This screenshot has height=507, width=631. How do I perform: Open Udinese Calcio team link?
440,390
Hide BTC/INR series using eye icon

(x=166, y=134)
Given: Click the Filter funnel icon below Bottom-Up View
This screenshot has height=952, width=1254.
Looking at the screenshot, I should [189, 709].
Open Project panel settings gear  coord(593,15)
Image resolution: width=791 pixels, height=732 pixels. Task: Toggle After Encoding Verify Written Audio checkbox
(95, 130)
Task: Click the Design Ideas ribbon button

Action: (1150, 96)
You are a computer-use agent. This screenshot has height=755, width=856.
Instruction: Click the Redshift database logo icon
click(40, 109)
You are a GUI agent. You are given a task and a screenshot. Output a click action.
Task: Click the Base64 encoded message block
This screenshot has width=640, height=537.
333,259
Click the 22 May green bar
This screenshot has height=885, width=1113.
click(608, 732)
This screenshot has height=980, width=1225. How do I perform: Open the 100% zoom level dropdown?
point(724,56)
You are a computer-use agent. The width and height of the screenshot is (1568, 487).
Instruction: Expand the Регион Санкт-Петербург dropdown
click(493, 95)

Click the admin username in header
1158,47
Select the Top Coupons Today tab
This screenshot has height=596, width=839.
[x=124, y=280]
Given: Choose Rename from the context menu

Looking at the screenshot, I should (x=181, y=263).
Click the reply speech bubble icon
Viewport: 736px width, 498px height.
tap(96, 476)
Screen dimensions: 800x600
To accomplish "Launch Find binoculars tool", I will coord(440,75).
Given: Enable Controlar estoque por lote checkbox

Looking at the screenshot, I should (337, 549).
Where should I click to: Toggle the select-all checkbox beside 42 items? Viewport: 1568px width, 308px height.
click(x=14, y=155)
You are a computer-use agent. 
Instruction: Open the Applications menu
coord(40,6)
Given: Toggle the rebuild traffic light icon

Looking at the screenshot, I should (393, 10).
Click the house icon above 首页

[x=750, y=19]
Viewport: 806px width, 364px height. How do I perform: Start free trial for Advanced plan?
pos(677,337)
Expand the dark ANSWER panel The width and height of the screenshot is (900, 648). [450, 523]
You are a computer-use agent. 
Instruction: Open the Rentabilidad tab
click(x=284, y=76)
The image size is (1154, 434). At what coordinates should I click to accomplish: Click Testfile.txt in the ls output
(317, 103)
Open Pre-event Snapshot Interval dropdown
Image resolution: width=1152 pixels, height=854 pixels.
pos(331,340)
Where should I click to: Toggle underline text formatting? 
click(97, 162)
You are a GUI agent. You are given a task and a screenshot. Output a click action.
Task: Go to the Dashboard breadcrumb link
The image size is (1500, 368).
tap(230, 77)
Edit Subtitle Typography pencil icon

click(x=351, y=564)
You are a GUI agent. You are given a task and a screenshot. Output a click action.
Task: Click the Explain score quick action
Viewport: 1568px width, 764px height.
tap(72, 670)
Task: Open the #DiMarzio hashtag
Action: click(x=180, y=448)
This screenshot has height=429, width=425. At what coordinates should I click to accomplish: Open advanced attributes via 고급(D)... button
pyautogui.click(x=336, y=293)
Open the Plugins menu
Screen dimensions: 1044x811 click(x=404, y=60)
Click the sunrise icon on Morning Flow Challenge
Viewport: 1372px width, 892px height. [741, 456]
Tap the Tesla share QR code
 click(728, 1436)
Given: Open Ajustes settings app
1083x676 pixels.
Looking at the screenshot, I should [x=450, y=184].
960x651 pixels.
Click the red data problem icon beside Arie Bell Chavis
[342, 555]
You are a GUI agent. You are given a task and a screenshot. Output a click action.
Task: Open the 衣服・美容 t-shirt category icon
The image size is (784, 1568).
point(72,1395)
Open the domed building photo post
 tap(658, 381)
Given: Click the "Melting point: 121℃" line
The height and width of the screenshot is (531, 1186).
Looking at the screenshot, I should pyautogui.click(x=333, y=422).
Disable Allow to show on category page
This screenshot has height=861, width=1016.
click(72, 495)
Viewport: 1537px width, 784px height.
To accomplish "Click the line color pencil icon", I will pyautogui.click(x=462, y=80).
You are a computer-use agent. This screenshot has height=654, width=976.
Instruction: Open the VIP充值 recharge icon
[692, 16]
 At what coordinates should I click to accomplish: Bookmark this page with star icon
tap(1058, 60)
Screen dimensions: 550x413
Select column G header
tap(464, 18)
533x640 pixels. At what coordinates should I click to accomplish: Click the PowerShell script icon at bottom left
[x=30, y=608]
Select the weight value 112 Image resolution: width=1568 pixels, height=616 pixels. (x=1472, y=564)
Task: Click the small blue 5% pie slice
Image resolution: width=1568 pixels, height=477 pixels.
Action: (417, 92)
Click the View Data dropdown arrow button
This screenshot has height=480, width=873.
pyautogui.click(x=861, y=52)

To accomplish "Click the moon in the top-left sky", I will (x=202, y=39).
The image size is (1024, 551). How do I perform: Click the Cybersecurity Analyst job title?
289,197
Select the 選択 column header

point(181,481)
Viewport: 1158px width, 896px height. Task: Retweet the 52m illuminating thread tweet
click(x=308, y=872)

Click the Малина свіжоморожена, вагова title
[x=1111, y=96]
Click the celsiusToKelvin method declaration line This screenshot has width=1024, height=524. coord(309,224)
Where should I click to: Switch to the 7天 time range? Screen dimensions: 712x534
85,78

> **WHAT IS EXPECTED**
Transcribe the full listing. Change nothing.

> **ANSWER TO THIS EXERCISE**
This screenshot has height=507, width=631. How do I perform: Open Udinese Calcio team link?
440,390
Hide BTC/INR series using eye icon

(x=166, y=134)
Given: Click the Filter funnel icon below Bottom-Up View
This screenshot has height=952, width=1254.
Looking at the screenshot, I should [189, 709].
Open Project panel settings gear  coord(593,15)
Image resolution: width=791 pixels, height=732 pixels. Task: Toggle After Encoding Verify Written Audio checkbox
(95, 130)
Task: Click the Design Ideas ribbon button

Action: (1150, 96)
You are a computer-use agent. This screenshot has height=755, width=856.
Instruction: Click the Redshift database logo icon
click(40, 109)
You are a GUI agent. You are given a task and a screenshot. Output a click action.
Task: Click the Base64 encoded message block
This screenshot has width=640, height=537.
333,259
Click the 22 May green bar
This screenshot has height=885, width=1113.
click(608, 732)
This screenshot has height=980, width=1225. How do I perform: Open the 100% zoom level dropdown?
point(724,56)
You are a computer-use agent. The width and height of the screenshot is (1568, 487).
Instruction: Expand the Регион Санкт-Петербург dropdown
click(493, 95)

Click the admin username in header
1158,47
Select the Top Coupons Today tab
This screenshot has height=596, width=839.
[x=124, y=280]
Given: Choose Rename from the context menu

Looking at the screenshot, I should (x=181, y=263).
Click the reply speech bubble icon
Viewport: 736px width, 498px height.
tap(96, 476)
Screen dimensions: 800x600
To accomplish "Launch Find binoculars tool", I will coord(440,75).
Given: Enable Controlar estoque por lote checkbox

Looking at the screenshot, I should (337, 549).
Where should I click to: Toggle the select-all checkbox beside 42 items? Viewport: 1568px width, 308px height.
click(x=14, y=155)
You are a computer-use agent. 
Instruction: Open the Applications menu
coord(40,6)
Given: Toggle the rebuild traffic light icon

Looking at the screenshot, I should (393, 10).
Click the house icon above 首页

[x=750, y=19]
Viewport: 806px width, 364px height. How do I perform: Start free trial for Advanced plan?
pos(677,337)
Expand the dark ANSWER panel The width and height of the screenshot is (900, 648). [450, 523]
You are a computer-use agent. 
Instruction: Open the Rentabilidad tab
click(x=284, y=76)
The image size is (1154, 434). At what coordinates should I click to accomplish: Click Testfile.txt in the ls output
(317, 103)
Open Pre-event Snapshot Interval dropdown
Image resolution: width=1152 pixels, height=854 pixels.
pos(331,340)
Where should I click to: Toggle underline text formatting? 
click(97, 162)
You are a GUI agent. You are given a task and a screenshot. Output a click action.
Task: Go to the Dashboard breadcrumb link
The image size is (1500, 368).
tap(230, 77)
Edit Subtitle Typography pencil icon

click(x=351, y=564)
You are a GUI agent. You are given a task and a screenshot. Output a click action.
Task: Click the Explain score quick action
Viewport: 1568px width, 764px height.
tap(72, 670)
Task: Open the #DiMarzio hashtag
Action: click(x=180, y=448)
This screenshot has height=429, width=425. At what coordinates should I click to accomplish: Open advanced attributes via 고급(D)... button
pyautogui.click(x=336, y=293)
Open the Plugins menu
Screen dimensions: 1044x811 click(x=404, y=60)
Click the sunrise icon on Morning Flow Challenge
Viewport: 1372px width, 892px height. [741, 456]
Tap the Tesla share QR code
 click(728, 1436)
Given: Open Ajustes settings app
1083x676 pixels.
Looking at the screenshot, I should [x=450, y=184].
960x651 pixels.
Click the red data problem icon beside Arie Bell Chavis
[342, 555]
You are a GUI agent. You are given a task and a screenshot. Output a click action.
Task: Open the 衣服・美容 t-shirt category icon
The image size is (784, 1568).
point(72,1395)
Open the domed building photo post
 tap(658, 381)
Given: Click the "Melting point: 121℃" line
The height and width of the screenshot is (531, 1186).
Looking at the screenshot, I should pyautogui.click(x=333, y=422).
Disable Allow to show on category page
This screenshot has height=861, width=1016.
click(72, 495)
Viewport: 1537px width, 784px height.
To accomplish "Click the line color pencil icon", I will pyautogui.click(x=462, y=80).
You are a computer-use agent. This screenshot has height=654, width=976.
Instruction: Open the VIP充值 recharge icon
[692, 16]
 At what coordinates should I click to accomplish: Bookmark this page with star icon
tap(1058, 60)
Screen dimensions: 550x413
Select column G header
tap(464, 18)
533x640 pixels. At what coordinates should I click to accomplish: Click the PowerShell script icon at bottom left
[x=30, y=608]
Select the weight value 112 Image resolution: width=1568 pixels, height=616 pixels. (x=1472, y=564)
Task: Click the small blue 5% pie slice
Image resolution: width=1568 pixels, height=477 pixels.
Action: (417, 92)
Click the View Data dropdown arrow button
This screenshot has height=480, width=873.
pyautogui.click(x=861, y=52)

To accomplish "Click the moon in the top-left sky", I will (x=202, y=39).
The image size is (1024, 551). How do I perform: Click the Cybersecurity Analyst job title?
289,197
Select the 選択 column header

point(181,481)
Viewport: 1158px width, 896px height. Task: Retweet the 52m illuminating thread tweet
click(x=308, y=872)

Click the Малина свіжоморожена, вагова title
[x=1111, y=96]
Click the celsiusToKelvin method declaration line This screenshot has width=1024, height=524. coord(309,224)
Where should I click to: Switch to the 7天 time range? Screen dimensions: 712x534
85,78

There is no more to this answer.